*** Ausgewählter Text ***

Was wir 2018
lernen können

Österreich gedenkt der Novemberpogrome und der Republik-Gründung. Und sollte an die Zukunft denken

von / Renate Kromp © Bild: Ian Ehm/News

Auf den folgenden Seiten dieser News-Ausgabe werden Sie Familie Rothenberg und den Rabbiner David Lapp kennenlernen. 80 Jahre nachdem ihre Familien den organisierten Gräueltaten der Novemberpogrome ausgesetzt waren, besuchen sie Wien, um die Heimat ihrer vertriebenen, getöteten, gequälten Vorfahren zu sehen. Ihre Grundstimmung: positive Neugier. Im Kopf auch die schönen Erinnerungen, die ihnen ihre Verwandten, die in Wien aufgewachsen sind, weitergegeben haben. Dieser offene Geist, ihre ausgestreckte Hand, beeindruckt, denn sie hätten allen Grund, das Land bitter zu sehen und hier vor allem die Nachfahren der Täter wahrzunehmen.

*** Verfügbare Daten ***

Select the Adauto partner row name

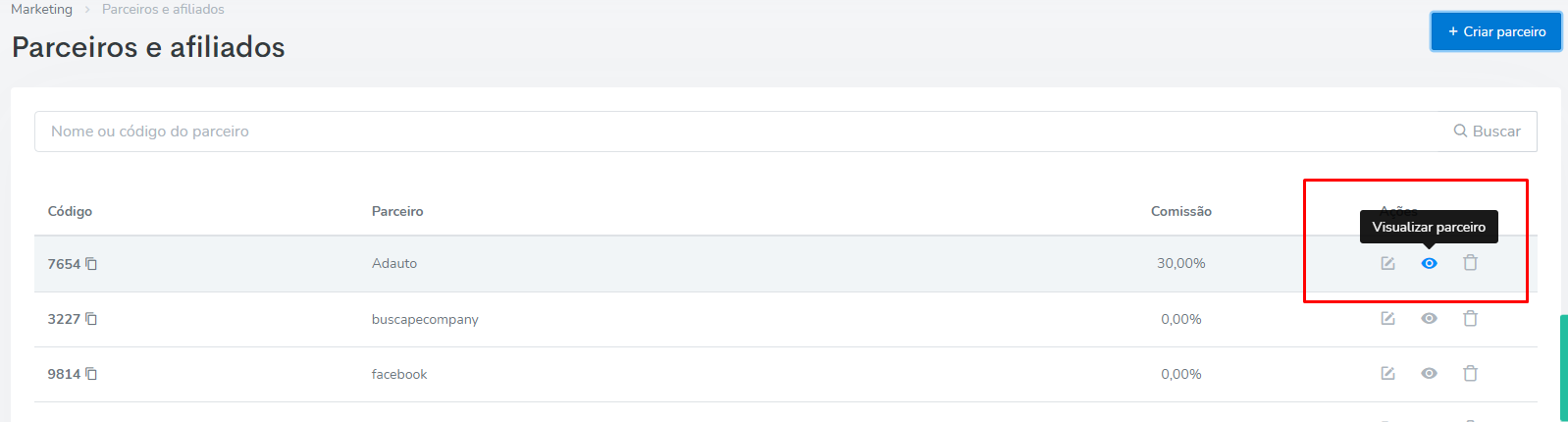click(x=394, y=263)
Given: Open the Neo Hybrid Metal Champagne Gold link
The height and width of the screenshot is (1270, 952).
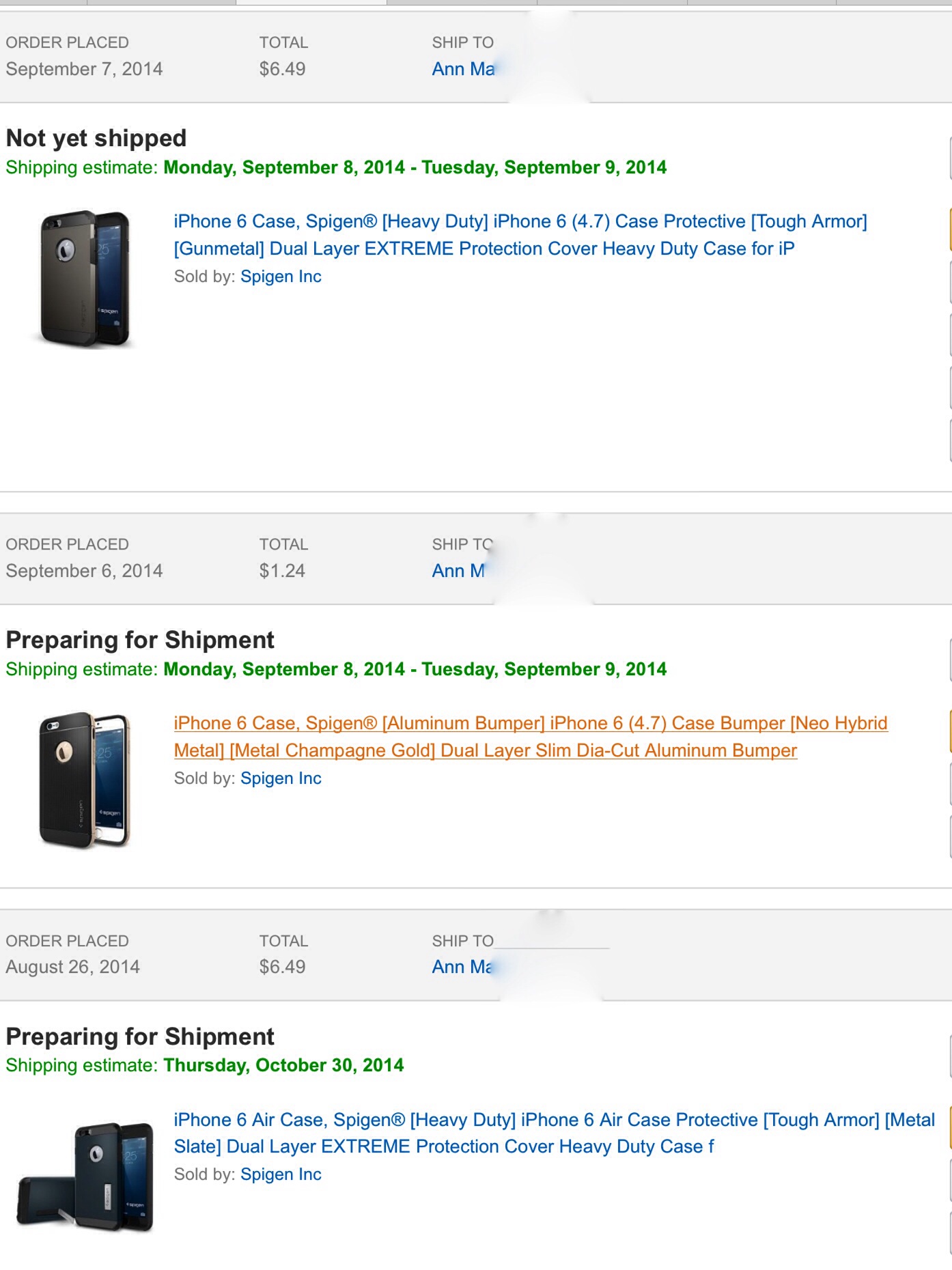Looking at the screenshot, I should (x=531, y=737).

***

▶ [Arbeitsauftrag 1]:
Gib aus dem Artikel über das Gedenkjahr 2018 genau wieder, was bei den Worten „Was wir 2018“ anfängt, und hör nach den Worten „der Täter wahrzunehmen.“ auf.
▶ [Arbeitsauftrag 2]:
Schreib den Artikel über das Gedenkjahr 2018 nach seinem letzten Satz weiter.

▶ [Erwartete Ausgabe 1]:
Was wir 2018
lernen können

Österreich gedenkt der Novemberpogrome und der Republik-Gründung. Und sollte an die Zukunft denken

von / Renate Kromp © Bild: Ian Ehm/News

Auf den folgenden Seiten dieser News-Ausgabe werden Sie Familie Rothenberg und den Rabbiner David Lapp kennenlernen. 80 Jahre nachdem ihre Familien den organisierten Gräueltaten der Novemberpogrome ausgesetzt waren, besuchen sie Wien, um die Heimat ihrer vertriebenen, getöteten, gequälten Vorfahren zu sehen. Ihre Grundstimmung: positive Neugier. Im Kopf auch die schönen Erinnerungen, die ihnen ihre Verwandten, die in Wien aufgewachsen sind, weitergegeben haben. Dieser offene Geist, ihre ausgestreckte Hand, beeindruckt, denn sie hätten allen Grund, das Land bitter zu sehen und hier vor allem die Nachfahren der Täter wahrzunehmen.

▶ [Erwartete Ausgabe 2]:
Dieser Tage gedenken wir der Novemberpogrome vor 80 Jahren, aber auch der Entstehung der Republik Österreich im Jahr 1918. Und dieser Tage können wir von der beeindruckenden Haltung dieser Zeitzeugen lernen, die im Zeichen der Versöhnung steht. Denn im Jahr 2018 werden in Politik und Gesellschaft oft wieder die Gegensätze forciert, nicht das Gemeinsame und die Verpflichtung, die wir aus der Vergangenheit mitbekommen haben. Rechts gegen links, Stadt gegen Land, Männer gegen Frauen, Österreicher gegen Zuwanderer -das Klima verschärft sich.

In Österreich wie auch in anderen Ländern setzen Parteistrategen auf Polarisierung zur Stimmenmaximierung. Der Zweck (an die Macht zu kommen oder an der Macht zu bleiben) heiligt die Mittel. Es wird Neid geschürt, ohne zu bedenken, dass es keinem Menschen besser geht, wenn anderen etwas weggenommen wird. Gleichzeitig werden Harmonie und Konsens in der Regierung so interpretiert, dass man über Verfehlungen des Koalitionspartners hinweggeht, wenn Kritik und Haltung angebracht wären. Kein Streit, das darf nicht Blindheit gegenüber extremen Gesinnungen und Handlungen bedeuten.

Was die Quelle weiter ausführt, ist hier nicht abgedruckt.